* SOURCE:
This does not have to be. The city’s transportation agency hopes to reduce car trips from 1.7 to 1.6 million by 2018, a modest goal but barely holding the line. Reducing existing car trips by 100,000 while also adding thousands upon thousands of housing units and jobs, most coming with more parking, will quickly undo this humble ambition. The city can do more and the data shows us that there are many opportunities.

Consider that 68 percent of car trips within San Francisco are less than three miles. That’s 650,000 car trips per day that are generally pretty short — with a bicycle it’s less than a half-hour ride on relatively even terrain. If the city were able to get half of those car trips to switch to bicycle trips, it would be well on its way to averting carmageddon.

A more ambitious goal, increasing cycling to 20 percent of all trips, is the official city policy adopted by the Board of Supervisors. That’s 500,000-600,000 trips by bicycle every day, most of which can take place within that three-mile range, especially if cleverly arranged “wiggles” (level routes circumventing steeper hills) are laid out on the most logical corridors. But to carry that many cyclists, real space has to be allocated for them.

Out at San Francisco State University, where I teach a new Bicycle Geographies course that aims to increase cycling to the campus, there is tremendous opportunity to shift these kinds of short trips to bicycling. For students, faculty, and staff, bicycling is compatible with rapid transit, particularly for the “last mile” segments, such as between BART and SF State.

Bicycling is also a way to relieve local bus and light rail transit crowding — the 28 bus line on 19th Avenue, for example, is often jam packed and the city has only modest goals to improve that key line. Unlike transit or highways, bicycles do not require costly, long-term capital investment or operating funds and so can be deployed much more quickly.

It will be decades and cost hundreds of millions to improve the M-line, only now in the planning phase. We can lay down cycletracks much more quickly. Bicycling is also among the most equitable forms of urban transportation because it is affordable and accessible to almost everyone. This is obviously relevant to working-class students at SF State.

SF State has a memorandum of understanding with the city that obliges the university to reduce drive-alone automobile trips to campus, and the campus will not build any more car parking. With 4 percent of commute trips to SF State by bicycle (and only 2 percent among faculty) there is potential to increase the mode-share of bicycling as a path to reducing greenhouse gas emissions and auto trips.

The spatial proximity to Daly City and Balboa Park BART stations, as well as the Excelsior and Sunset, all under three miles from campus, means that the bicycle is well-suited to be a substitute for many short-range automobile trips and help the campus meet its goals. Yet what my students have found this semester is that it is all but impossible to bike safely to and from SF State, and the southwestern quadrant of San Francisco is largely left out of current bicycle planning in the city.

Collected data:
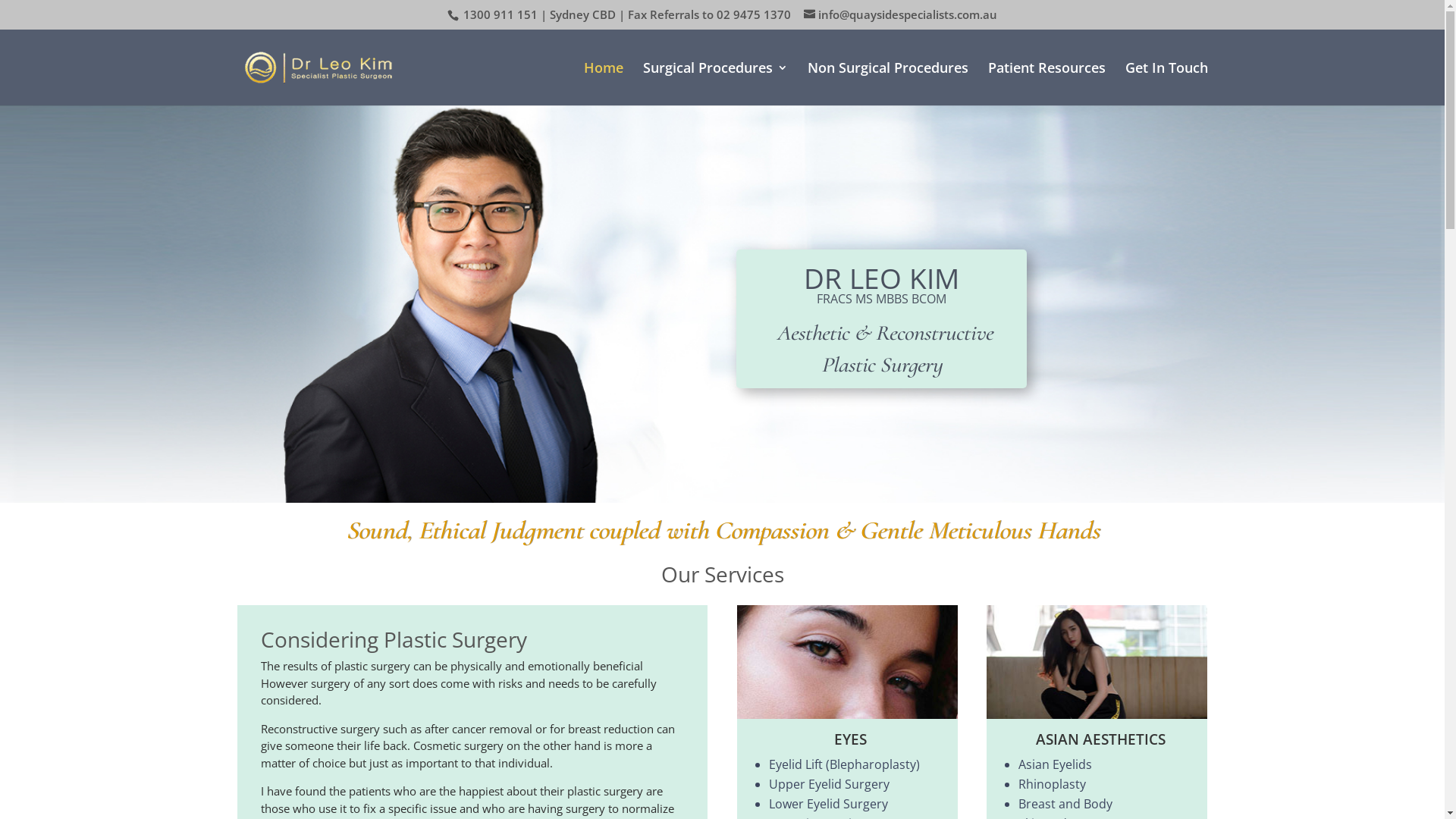
Patient Resources Element type: text (1045, 83)
info@quaysidespecialists.com.au Element type: text (900, 13)
Surgical Procedures Element type: text (715, 83)
Non Surgical Procedures Element type: text (886, 83)
Get In Touch Element type: text (1166, 83)
Home Element type: text (603, 83)
Given the description of an element on the screen output the (x, y) to click on. 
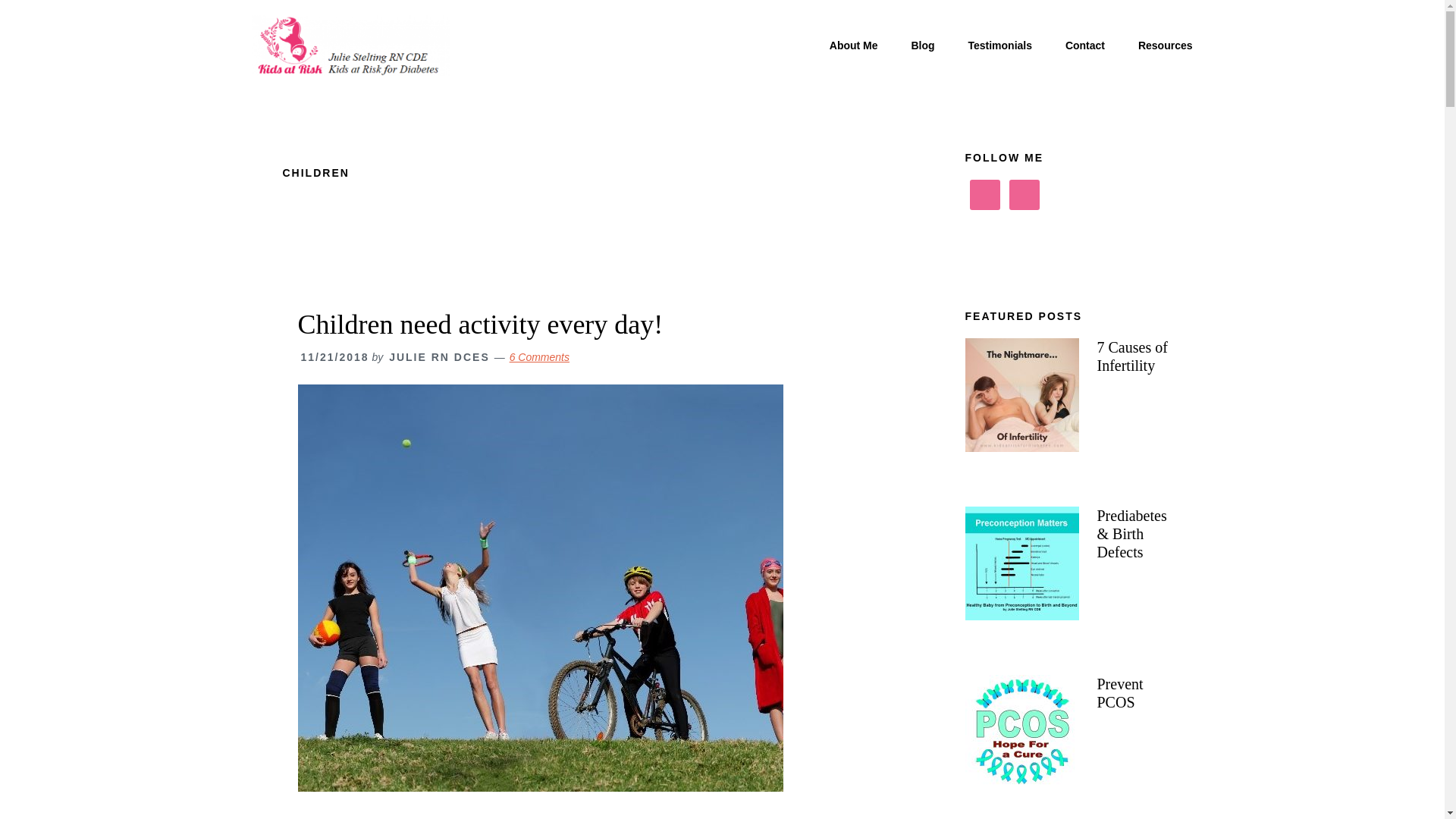
Kids at Risk For Diabetes (349, 45)
Children need activity every day! (479, 324)
Testimonials (999, 45)
About Me (853, 45)
Resources (1165, 45)
Contact (1084, 45)
6 Comments (539, 357)
JULIE RN DCES (438, 357)
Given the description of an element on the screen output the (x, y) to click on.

* WHAT TO DO:
a) Answer these from the text on San Francisco cycling:
(i) What percentage of car trips within San Francisco are less than three miles?
(ii) What share of all trips does the cycling goal adopted by the Board of Supervisors target?
(iii) What percentage of faculty commute trips to SF State are made by bicycle?
b) Return the passage of the text on San Francisco cycling starting at "This does not" and ending at "to averting carmageddon.", copied word for word.

* SOLUTIONS TO THE TASKS:
a)
(i) 68 percent
(ii) 20 percent
(iii) 2 percent

b)
This does not have to be. The city’s transportation agency hopes to reduce car trips from 1.7 to 1.6 million by 2018, a modest goal but barely holding the line. Reducing existing car trips by 100,000 while also adding thousands upon thousands of housing units and jobs, most coming with more parking, will quickly undo this humble ambition. The city can do more and the data shows us that there are many opportunities.

Consider that 68 percent of car trips within San Francisco are less than three miles. That’s 650,000 car trips per day that are generally pretty short — with a bicycle it’s less than a half-hour ride on relatively even terrain. If the city were able to get half of those car trips to switch to bicycle trips, it would be well on its way to averting carmageddon.